How city can clean Duzi

2008-10-28 00:00

Years of under-budgeting in the Msunduzi Municipality’s water and sanitation section and in the solid waste department have led to a heavily polluted river. The situation has also given rise to persistent complaints about the cleanliness of Pietermaritzburg.

All it will take to sort out the problem is for the city’s budget to be managed more efficiently.

This was the thrust of a recent address by Dave Still, chairman of the Duzi-Umgeni Conservancy Trust (Duct) to the Pietermaritzburg Chamber of Commerce (PCB) air quality and environmental forum.

He said sewage and solid waste pollution are major contributors to the current state of the Msunduzi River.

Still asked why real expenditure on solid waste management in the city is decreasing when the city’s economy and population are growing and when more grant money is available from the national government.

“How is it possible that we can’t find more money to put into solid waste?” he said.

He said the municipality’s sanitation section faces similar shortcomings. There are fewer sanitation inspectors today than there were 10 years ago and these inspectors have to service a far greater area. One of the most experienced inspectors left a short while ago and very little effort was made to retain him for his expertise.

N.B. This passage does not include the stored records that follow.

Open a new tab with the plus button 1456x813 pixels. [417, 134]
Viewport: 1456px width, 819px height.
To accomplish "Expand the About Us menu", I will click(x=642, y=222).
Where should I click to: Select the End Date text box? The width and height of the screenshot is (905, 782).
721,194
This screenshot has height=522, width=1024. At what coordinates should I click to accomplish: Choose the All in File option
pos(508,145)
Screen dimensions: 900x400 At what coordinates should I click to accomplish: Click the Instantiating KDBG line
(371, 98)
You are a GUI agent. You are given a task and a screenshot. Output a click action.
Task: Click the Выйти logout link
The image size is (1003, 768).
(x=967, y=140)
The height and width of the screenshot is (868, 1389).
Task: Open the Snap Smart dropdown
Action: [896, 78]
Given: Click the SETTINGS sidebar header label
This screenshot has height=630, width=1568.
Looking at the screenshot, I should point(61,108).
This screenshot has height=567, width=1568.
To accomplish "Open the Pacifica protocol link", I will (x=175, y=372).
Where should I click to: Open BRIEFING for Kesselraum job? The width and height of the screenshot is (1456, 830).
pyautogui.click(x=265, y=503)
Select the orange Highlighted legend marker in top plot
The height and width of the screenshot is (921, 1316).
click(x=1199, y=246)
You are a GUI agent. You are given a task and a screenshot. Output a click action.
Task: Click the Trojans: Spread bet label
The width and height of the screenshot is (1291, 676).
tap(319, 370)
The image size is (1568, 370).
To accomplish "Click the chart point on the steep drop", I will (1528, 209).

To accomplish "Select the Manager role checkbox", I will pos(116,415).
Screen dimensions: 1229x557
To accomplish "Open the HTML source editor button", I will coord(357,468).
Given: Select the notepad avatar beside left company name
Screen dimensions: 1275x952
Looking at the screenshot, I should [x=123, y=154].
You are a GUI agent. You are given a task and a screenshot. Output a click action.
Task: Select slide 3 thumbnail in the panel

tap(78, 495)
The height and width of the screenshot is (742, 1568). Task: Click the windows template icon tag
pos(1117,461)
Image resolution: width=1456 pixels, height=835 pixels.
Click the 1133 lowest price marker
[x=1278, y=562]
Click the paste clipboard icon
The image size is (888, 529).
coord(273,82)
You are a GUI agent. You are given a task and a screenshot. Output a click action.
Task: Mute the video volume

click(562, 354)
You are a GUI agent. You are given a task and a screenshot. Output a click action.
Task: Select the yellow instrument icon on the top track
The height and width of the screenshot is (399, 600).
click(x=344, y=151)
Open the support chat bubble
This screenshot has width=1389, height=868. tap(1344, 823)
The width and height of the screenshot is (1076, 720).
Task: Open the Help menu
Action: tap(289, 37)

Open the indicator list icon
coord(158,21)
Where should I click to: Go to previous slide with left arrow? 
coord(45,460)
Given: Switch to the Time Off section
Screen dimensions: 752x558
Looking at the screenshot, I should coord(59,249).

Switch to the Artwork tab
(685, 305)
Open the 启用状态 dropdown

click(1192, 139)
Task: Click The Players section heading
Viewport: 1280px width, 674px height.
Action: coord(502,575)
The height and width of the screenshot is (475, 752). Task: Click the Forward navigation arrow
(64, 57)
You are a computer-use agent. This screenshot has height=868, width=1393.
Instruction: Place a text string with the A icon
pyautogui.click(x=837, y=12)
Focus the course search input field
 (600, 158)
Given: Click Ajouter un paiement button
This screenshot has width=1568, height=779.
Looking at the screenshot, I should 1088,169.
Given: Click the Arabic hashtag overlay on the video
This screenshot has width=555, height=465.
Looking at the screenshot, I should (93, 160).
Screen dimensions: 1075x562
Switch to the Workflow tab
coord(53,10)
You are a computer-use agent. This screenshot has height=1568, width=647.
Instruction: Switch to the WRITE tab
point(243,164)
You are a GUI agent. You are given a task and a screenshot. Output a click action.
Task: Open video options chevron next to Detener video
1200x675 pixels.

A fleet of about 30 vehicles in the sanitation section are on average 15 years old. Two blockage-clearing trucks were purchased recently, but they have still not been modified. The section is in desperate need of new equipment and the longer the municipality waits, the more expensive it will become.

He added that staff morale in the section is very low. He said they have a thankless job climbing down manholes and sewers and keeping the city’s sanitation system functioning. A breakdown in the system not only leads to outraged residents, but is hazardous to public health.

Still said one way to solve the problem is for the city’s budget to be managed more efficiently.

“I’ve learnt that fantastic amounts of money are spent on overtime. There’s a need to find out what’s the problem and sort this out.

“Not all South African towns have rivers. Pietermaritzburg should look after this unique asset. All it requires is the political will,” said the Duct chairman.

Still quoted conservationist Dr Ian Player, who once said: “if the river running through your city is sick, then your city is sick”.